Qualora l'oggetto dell'accordo corruttivo consista nella realizzazione di un atto contrario ai doveri d'ufficio (o nell'omissione o ritardo di un atto doveroso) si è in presenza della più grave figura della corruzione propria (319 c.p.). Qualora, invece, l'oggetto dell'accordo consista nella realizzazione un atto conforme ai doveri d'ufficio si parla di corruzione impropria. A seguito della riforma del 2012 la corruzione impropria è stata sostituita dalla più ampia fattispecie di corruzione per l'esercizio della funzione, che ricomprende tutte le precedenti ipotesi di corruzione impropria e estende la tipicità ai casi in cui non è possibile individuare uno specifico atto quale oggetto dell'accordo corruttivo.

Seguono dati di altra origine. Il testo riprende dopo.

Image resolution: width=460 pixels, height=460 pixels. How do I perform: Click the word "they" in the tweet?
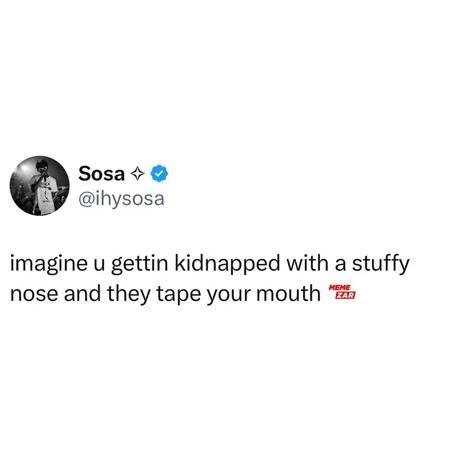click(128, 294)
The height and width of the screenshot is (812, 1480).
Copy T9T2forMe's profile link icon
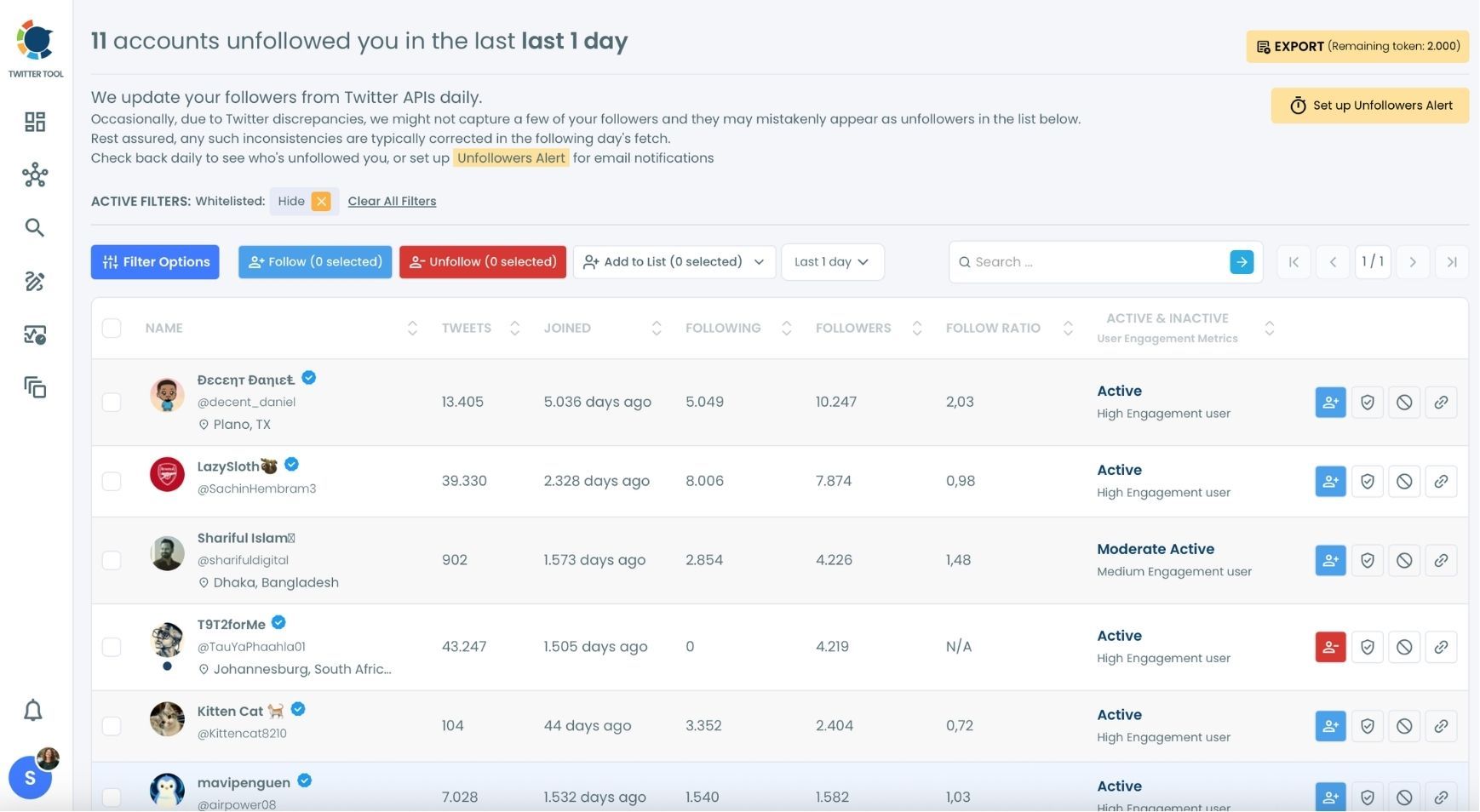(x=1441, y=646)
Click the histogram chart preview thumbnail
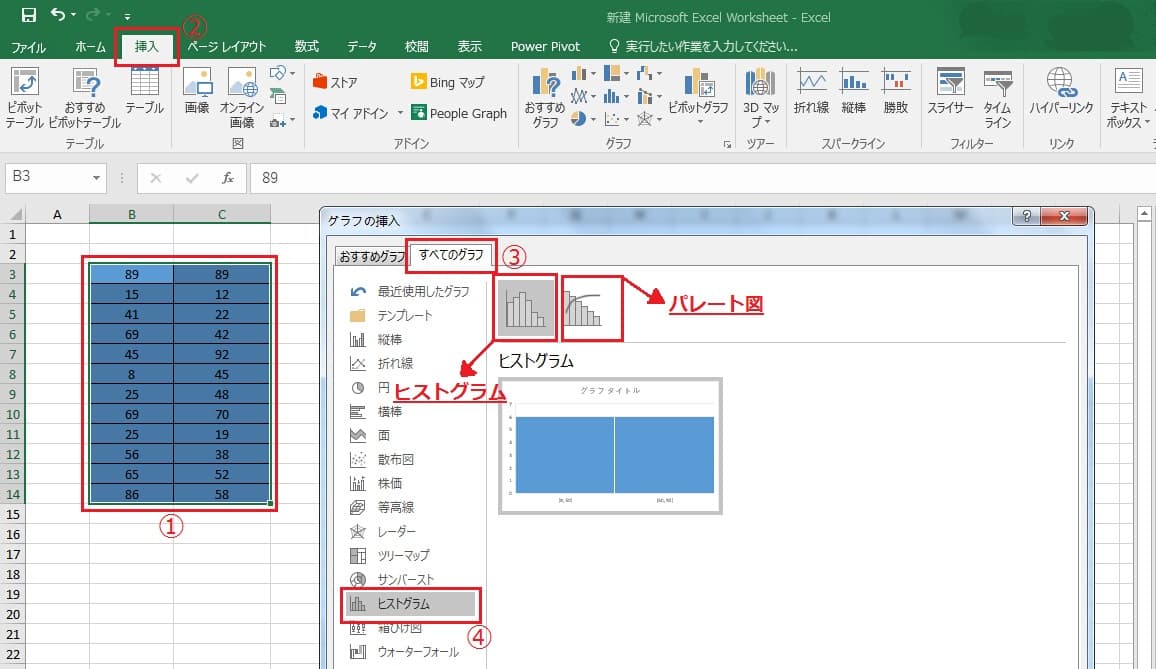 [x=610, y=446]
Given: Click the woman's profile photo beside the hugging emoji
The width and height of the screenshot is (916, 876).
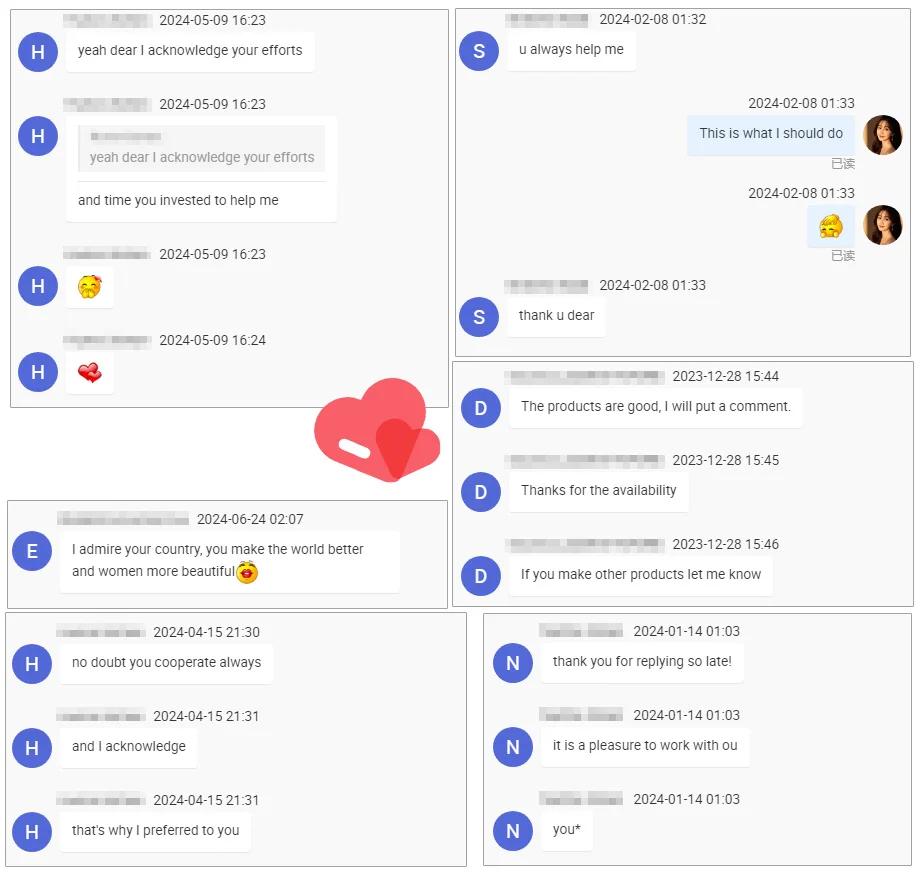Looking at the screenshot, I should pyautogui.click(x=883, y=225).
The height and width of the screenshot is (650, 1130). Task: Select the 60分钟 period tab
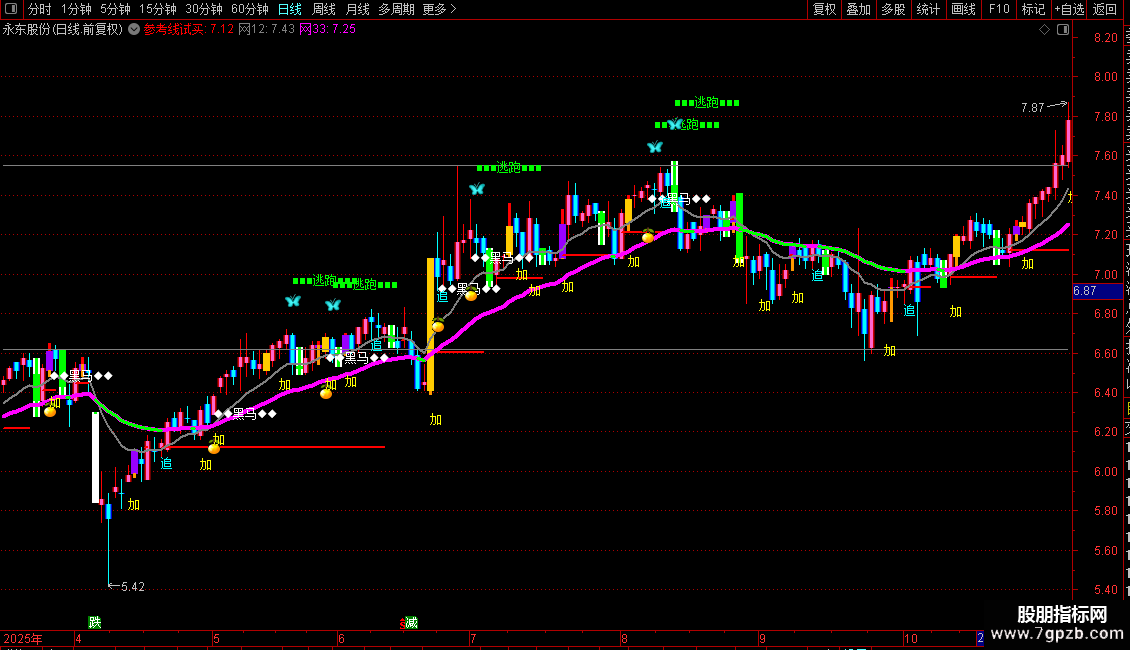pyautogui.click(x=249, y=9)
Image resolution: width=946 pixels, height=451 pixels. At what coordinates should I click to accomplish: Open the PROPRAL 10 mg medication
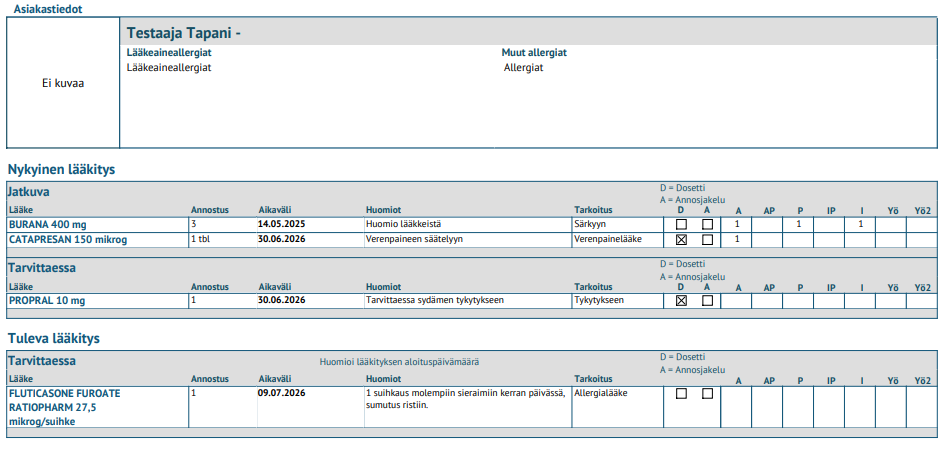pos(47,300)
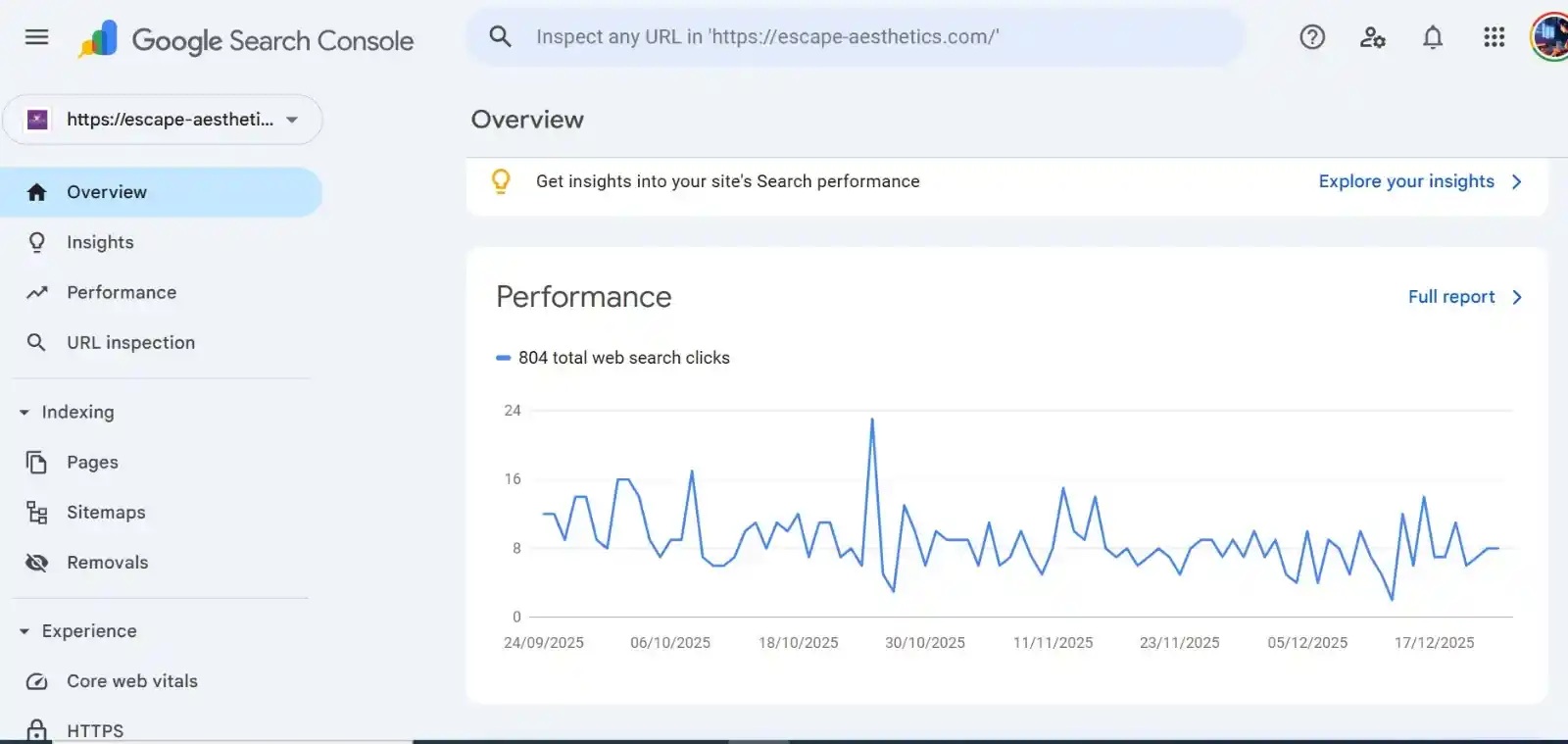Open the Core web vitals icon
This screenshot has height=744, width=1568.
(x=36, y=680)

La corruzione si dice antecedente quando l'accordo corruttivo interviene prima della realizzazione dell'atto o dell'esercizio della funzione ed è ad esso finalizzato. La corruzione si dice, invece, susseguente quando l'accordo interviene successivamente alla realizzazione dell'attività funzionale, presentando con questa un legame causale e non finalistico. Nella corruzione susseguente l'accordo corruttivo è volto alla remunerazione di un'attività già eseguita prima e indipendentemente dall'accordo stesso.

Attualmente, sia nella corruzione per l'esercizio della funzione sia nella corruzione propria le ipotesi antecedenti e quelle susseguenti sono equiparate dal punto di vista sanzionatorio, attraverso una scelta politico-criminale fortemente criticata, stante il minor disvalore delle ipotesi susseguenti, ove l'attività funzionale, doverosa o antidoverosa, si è già realizzata prima ed a prescindere dall'accordo corruttivo.

Aspetti comuni dei delitti di corruzione

Le varie figure di corruzione presenti nell'ordinamento italiano, pur presentando delle differenze in ordine a taluni elementi costitutivi e al regime sanzionatorio, presentano una struttura comune che suggerisce la trattazione unitaria di talune questioni.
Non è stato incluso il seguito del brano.